Schon vor den März-Ereignissen hatte sich der Berliner Magistrat gezwungen gesehen, für die Arbeitslosen öffentliche Beschäftigungsmaßnahmen zu ergreifen. Anfang 1848 waren etwa 300 Erwerbslose mit „Kultur- und Wegearbeiten“ im Wedding beschäftigt. Wegen der Massenentlassungen in zahlreichen Gewerbezweigen der Stadt beschloß die Stadtverordnetenversammlung am 16. März 1848 unter dem Eindruck der allgemeinen politischen Unruhe die Schaffung weiterer 530 öffentlich finanzierter Arbeitsplätze.

Die Notstandsarbeiter wurden nach der sozialen Bedürftigkeit ausgesucht. Etwa danach, ob sie verheiratet waren oder für eine Familie mit Kindern zu sorgen hatten. Ende Mai wurden 3.000 Arbeiter auf Rechnung der Staatskasse und weitere 2.500 auf Kosten des Magistrats angestellt. Sie waren meist mit Erdarbeiten, beim Bau des Berlin-Spandauer-Schiffahrtskanals, in den Rehbergen, Treptow oder Rummelsburg beschäftigt. Ende Mai versuchte der Magistrat, bei seinen Arbeitern eine neue Lohnordnung durchzusetzen und die Akkordarbeit einzuführen. Dem widersetzte sich ein Teil der Arbeiter.

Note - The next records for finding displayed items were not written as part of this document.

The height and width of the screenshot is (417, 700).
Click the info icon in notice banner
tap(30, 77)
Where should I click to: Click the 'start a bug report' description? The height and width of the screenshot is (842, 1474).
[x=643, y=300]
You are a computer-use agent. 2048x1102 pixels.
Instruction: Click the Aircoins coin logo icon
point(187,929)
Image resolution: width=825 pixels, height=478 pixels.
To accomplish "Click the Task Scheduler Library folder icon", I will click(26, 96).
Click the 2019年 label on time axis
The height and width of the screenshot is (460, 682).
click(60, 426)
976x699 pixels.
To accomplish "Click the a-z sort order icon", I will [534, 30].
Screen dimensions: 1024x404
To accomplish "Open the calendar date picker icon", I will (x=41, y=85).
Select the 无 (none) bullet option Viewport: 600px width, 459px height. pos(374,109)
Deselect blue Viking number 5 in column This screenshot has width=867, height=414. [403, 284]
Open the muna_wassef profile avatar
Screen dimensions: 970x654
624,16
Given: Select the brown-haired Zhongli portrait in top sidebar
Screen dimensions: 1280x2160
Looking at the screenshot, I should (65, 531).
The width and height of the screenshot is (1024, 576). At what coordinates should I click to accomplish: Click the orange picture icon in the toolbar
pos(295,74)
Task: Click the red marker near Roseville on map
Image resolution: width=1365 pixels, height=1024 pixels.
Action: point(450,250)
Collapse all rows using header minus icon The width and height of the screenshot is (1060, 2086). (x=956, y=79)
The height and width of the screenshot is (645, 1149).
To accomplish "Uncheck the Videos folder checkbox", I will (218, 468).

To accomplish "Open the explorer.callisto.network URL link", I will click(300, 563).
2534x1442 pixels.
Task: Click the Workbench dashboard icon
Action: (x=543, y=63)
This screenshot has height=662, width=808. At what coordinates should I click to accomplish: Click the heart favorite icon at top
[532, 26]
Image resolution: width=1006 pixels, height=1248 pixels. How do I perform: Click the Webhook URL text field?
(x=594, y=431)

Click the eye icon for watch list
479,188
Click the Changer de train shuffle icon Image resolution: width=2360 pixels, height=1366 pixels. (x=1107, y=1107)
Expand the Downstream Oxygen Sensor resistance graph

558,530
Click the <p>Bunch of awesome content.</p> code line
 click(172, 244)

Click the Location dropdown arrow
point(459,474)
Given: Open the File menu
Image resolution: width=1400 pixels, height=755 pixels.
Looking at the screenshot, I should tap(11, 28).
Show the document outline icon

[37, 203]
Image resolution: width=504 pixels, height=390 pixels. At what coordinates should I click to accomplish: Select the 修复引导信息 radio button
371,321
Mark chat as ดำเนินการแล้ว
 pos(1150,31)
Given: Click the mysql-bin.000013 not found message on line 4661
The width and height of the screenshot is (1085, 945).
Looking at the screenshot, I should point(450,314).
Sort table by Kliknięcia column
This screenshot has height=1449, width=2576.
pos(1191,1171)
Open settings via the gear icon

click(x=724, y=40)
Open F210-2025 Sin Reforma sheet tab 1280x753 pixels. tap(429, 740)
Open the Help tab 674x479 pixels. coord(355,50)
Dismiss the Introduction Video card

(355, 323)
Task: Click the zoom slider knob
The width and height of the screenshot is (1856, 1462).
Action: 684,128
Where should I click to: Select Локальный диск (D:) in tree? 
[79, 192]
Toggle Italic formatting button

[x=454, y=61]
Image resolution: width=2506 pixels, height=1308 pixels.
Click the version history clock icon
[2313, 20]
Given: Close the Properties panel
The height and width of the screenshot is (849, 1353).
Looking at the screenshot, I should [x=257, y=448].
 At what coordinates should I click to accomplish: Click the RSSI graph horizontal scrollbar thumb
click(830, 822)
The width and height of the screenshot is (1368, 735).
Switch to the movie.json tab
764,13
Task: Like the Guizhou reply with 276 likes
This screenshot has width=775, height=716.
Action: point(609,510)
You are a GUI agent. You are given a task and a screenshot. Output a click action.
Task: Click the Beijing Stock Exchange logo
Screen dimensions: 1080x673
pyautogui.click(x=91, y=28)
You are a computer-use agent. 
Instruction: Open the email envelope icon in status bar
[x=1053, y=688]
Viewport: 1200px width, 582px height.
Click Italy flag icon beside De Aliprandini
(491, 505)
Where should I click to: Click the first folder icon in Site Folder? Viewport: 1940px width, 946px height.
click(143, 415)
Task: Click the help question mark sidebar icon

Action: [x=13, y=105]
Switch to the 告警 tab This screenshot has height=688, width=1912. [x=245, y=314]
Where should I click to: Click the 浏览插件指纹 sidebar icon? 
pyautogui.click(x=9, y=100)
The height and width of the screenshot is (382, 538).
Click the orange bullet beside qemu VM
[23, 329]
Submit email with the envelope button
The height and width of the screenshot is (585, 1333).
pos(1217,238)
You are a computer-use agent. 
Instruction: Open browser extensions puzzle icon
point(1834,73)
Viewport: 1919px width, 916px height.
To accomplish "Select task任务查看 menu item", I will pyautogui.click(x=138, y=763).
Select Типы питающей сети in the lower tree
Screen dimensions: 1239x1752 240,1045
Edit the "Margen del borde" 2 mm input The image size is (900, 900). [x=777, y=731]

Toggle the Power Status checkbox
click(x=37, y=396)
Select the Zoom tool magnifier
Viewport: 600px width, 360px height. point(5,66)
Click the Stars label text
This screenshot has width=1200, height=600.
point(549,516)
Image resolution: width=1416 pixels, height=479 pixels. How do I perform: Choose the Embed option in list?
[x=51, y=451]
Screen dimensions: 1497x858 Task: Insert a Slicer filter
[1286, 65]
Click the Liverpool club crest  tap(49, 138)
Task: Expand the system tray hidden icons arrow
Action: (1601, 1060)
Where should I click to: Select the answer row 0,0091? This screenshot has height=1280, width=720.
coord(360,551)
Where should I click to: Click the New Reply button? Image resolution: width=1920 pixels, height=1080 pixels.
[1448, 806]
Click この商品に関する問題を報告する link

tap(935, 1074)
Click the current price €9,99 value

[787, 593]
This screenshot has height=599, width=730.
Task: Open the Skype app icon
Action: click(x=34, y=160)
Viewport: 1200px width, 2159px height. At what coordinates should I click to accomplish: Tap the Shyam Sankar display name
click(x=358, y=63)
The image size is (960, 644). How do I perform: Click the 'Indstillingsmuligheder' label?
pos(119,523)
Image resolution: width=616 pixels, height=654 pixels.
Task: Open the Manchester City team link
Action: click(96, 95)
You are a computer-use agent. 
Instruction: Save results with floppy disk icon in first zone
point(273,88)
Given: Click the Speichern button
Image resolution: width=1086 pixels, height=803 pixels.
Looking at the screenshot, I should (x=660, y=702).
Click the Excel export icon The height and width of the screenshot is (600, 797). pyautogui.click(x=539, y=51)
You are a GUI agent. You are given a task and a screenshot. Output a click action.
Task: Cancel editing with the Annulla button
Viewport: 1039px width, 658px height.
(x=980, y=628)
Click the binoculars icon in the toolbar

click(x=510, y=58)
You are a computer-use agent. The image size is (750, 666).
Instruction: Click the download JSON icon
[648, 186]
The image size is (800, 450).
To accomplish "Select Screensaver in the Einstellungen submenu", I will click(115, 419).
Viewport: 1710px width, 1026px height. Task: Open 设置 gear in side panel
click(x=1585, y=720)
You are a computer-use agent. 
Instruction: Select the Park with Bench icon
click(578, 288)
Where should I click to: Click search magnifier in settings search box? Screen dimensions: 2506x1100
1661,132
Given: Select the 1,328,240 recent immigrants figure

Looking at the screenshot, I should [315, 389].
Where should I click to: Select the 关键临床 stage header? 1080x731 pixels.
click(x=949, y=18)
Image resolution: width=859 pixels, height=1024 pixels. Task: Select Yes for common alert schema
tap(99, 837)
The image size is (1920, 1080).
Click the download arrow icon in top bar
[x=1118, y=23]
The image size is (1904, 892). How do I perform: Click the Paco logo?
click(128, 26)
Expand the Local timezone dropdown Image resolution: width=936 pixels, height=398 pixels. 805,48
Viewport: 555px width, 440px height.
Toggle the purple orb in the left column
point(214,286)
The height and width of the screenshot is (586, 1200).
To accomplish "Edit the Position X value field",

Als Folge dieses Arbeitskampfes wurden viele Arbeiter entlassen.

Der Chronist Adolf Streckfuß berichtet über die Ereignisse vor dem Sitz des Arbeitsministers von Patow an der heutigen Kreuzung von Leipziger Straße und Breite Straße, also in der Nähe der Fischerinsel: „Es befanden sich in dieser Zeit ohnehin viele brotlose Arbeiter in Berlin. Jetzt kamen noch die vom Magistrat entlassenen hinzu sowie die von den Staatsarbeiten aus dem gleichen Grunde wie von dem Magistrat verabschiedeten. Die Arbeiter, welche sich in ihrem Recht gekränkt glaubten, zogen in Scharen durch die Straßen und umlagerten das Rathaus, um stürmisch Arbeit zu verlangen. Auch am 30. Mai hatten sich mehrere hundert Arbeiter vor dem Rathaus versammelt, um kategorisch Arbeit zu fordern, wenn sie nicht verhungern oder nicht zum Äußersten getrieben werden sollten. Es war ihnen ausweichend geantwortet worden, und sie zogen nun in einem langen Zuge mit Fahnen am Nachmittag gegen 5 Uhr vor die Wohnung des Arbeitsministers Herrn von Patow, um bei diesem ihre Forderungen zu erneuern.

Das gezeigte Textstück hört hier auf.